Showing posts with label Vincent Price Cookbook. Show all posts
Showing posts with label Vincent Price Cookbook. Show all posts

Wednesday, May 11, 2016

The Best Onion Soup Recipe

Ok, here is the Onion Soup Recipe post I shared 3+ years ago.....gee was it really that long ago? 8-0

As for the recipe......

* If you have homemade stock instead of boxed stock, use that.
* If you have French Bread, toast/dry that one in slices and use that instead of the croutons from the recipe post.  It will be less sodium and other processed things they put into croutons OR make your own croutons.  I prefer the slice of dried bread to float the cheese on myself but don't always have that so croutons will do in a pinch.

Here it is again.
It's really rather easy to make and hard to screw up so even if you aren't much of a cook, give it a go!
Id like to hear if anyone tries it and how you like it.

Sluggy

*******************

What Do Vincent Price & Onion Soup Have In Common?


If you are like me you try to avoid eating Onion Soup at most restaurants out there.
Most restaurant pantries are stocked by food service mega-corporations like Sysco, US Foods and PFG in the US.  These corporations are the processed food suppliers to the majority of eating establishments.
Restaurants begin their French Onion Soup dishes with Onion Soup Base......a dark brown liquid or granular powder like the one pictured here.

Onion Soup based on this gives you an artificially onion flavored SALT LICK.
Yes, these soup bases have a very high sodium content.
They are nasty!

One of the more surprising cookbooks I have was given to me by my mother.
She passed it down to me from HER mother.
I find this quite hilarious since my grandmother was a country cook and cared not at all for grand living and fancy restaurants.  Why and where she would have picked up this cookbook is a mystery to me!


This cookbook is a collection of recipes from famous restaurants that Vincent and Mary Price visited in their travels around the world during their marriage, which spanned from 1949-1973.  (She was his second wife.)

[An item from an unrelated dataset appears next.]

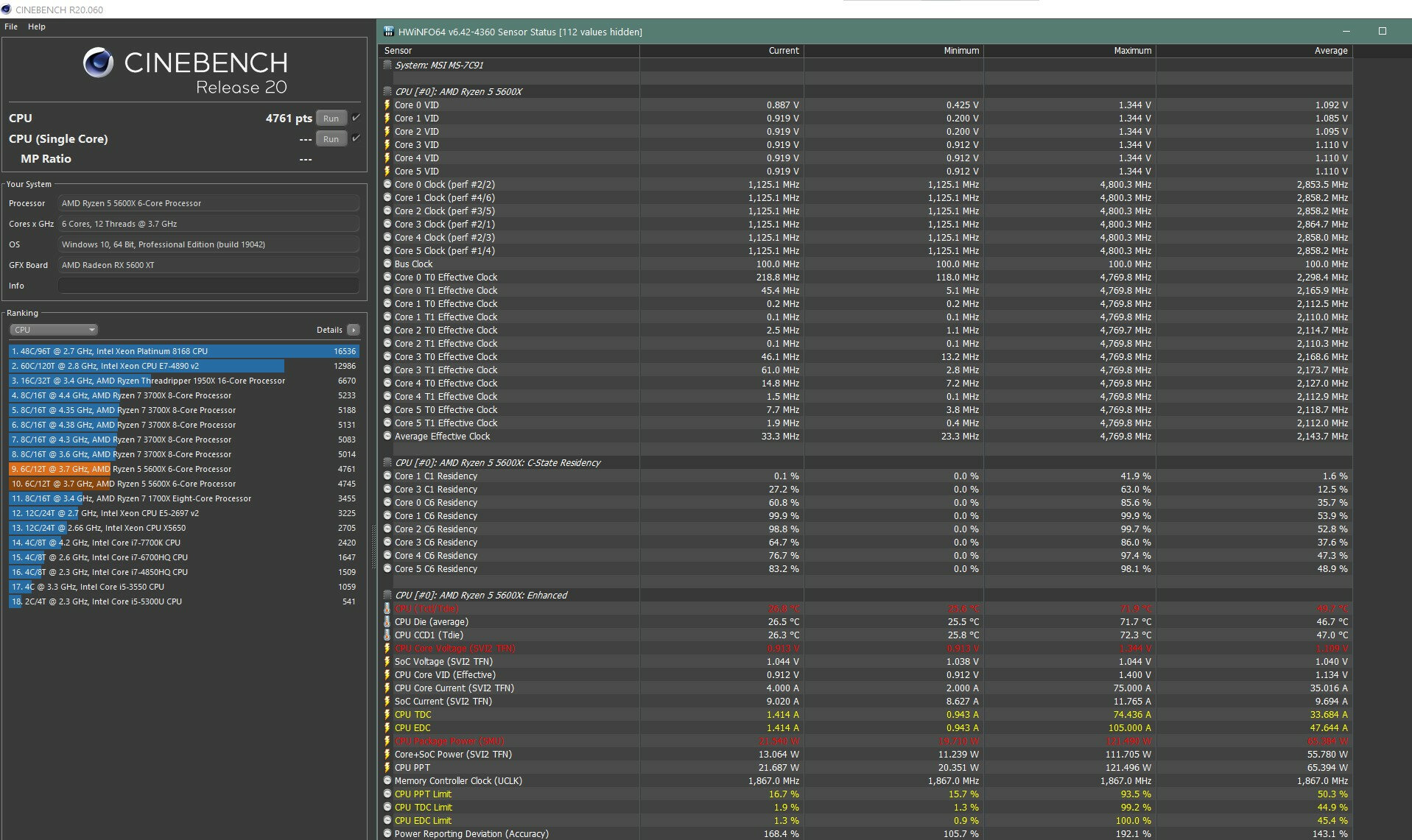The image size is (1412, 840).
Task: Run the CPU multi-core benchmark
Action: (331, 119)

Yes, this Vincent Price.....



In addition to being a famous Hollywood leading man and later, a B Movie Villain and all around "ham".....


He was a Gourmand Extraordinaire!


Or as they like to call them nowadays, he was a Foodiebefore there were Foodies!

This huge compendium of classic cooking recipes from the top dining spots around the world was my 1st Cookbook as a newly married woman.

While other 1980's newly marrieds were working on their meatloaves, mashed potatoes and gravy, green bean casseroles and pancakes, I was trying my hand at Coq au Vin, Steak au Poivre, Yorkshire Pudding, Haricot Verts a la Lyonnaise, Crepe Suzette and Gateaux Grand Marnier. ;-)

This book holds the best recipe for French Onion Soup bar none!
But over the years, I have made this recipe my own with changes and substitutions to make this heartier and more of a main course.
*My ingredient substitutions/changes are marked by asterisks.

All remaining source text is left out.